THE TASK
Copying nothing before it, reproduce the line that holds "The height and" and every line after it in the data, exactly.

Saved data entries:
___

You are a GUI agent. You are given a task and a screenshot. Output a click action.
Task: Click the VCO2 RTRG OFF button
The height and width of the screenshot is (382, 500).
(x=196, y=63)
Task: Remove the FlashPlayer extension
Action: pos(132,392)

___

FINISHED EXERCISE
The height and width of the screenshot is (382, 500).
(x=196, y=63)
Task: Remove the FlashPlayer extension
Action: pos(132,392)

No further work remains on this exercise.